Poço rico em opiniões, ele declarou recentemente ter sido "banal" o ato racista sofrido pelo jogador Daniel Alves, que comeu uma banana lançada em campo para ele, na Espanha. Sobre um acidente que matou um operário no Itaquerão, afirmou que "é normal, são coisas da vida".
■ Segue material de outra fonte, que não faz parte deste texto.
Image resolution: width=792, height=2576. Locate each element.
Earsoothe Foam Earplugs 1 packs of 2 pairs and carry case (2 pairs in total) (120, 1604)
Garante só abrir a boca para responder à imprensa se conhecer o assunto. "Quando eu não sei, não falo." Calado, na definição dada por Romário em 2005, Pelé "é um poeta". Ele rebate a alfinetada com firmeza: "Todo mundo me conhece no Brasil, desde os meus 17 anos. Sempre respeitei, fui honesto com todo mundo e amo o meu país. O que faço, o que procuro dar de mensagem, é o melhor para o país. Sempre vou ser assim, não vou mudar".

"Finish", anuncia a vietnamita Theresa Tran, assessora de Pelé que não fala português, finalizando a conversa. Ele se levanta e segue para sessão de autógrafos, fotos e sorrisos que duraria uma hora e meia. Enquanto o ídolo passa no meio do público, José Fornos, o Pepito, amigo e homem de confiança há 45 anos, sentencia: "Ele é igual curva de rio: onde passa, enrosca".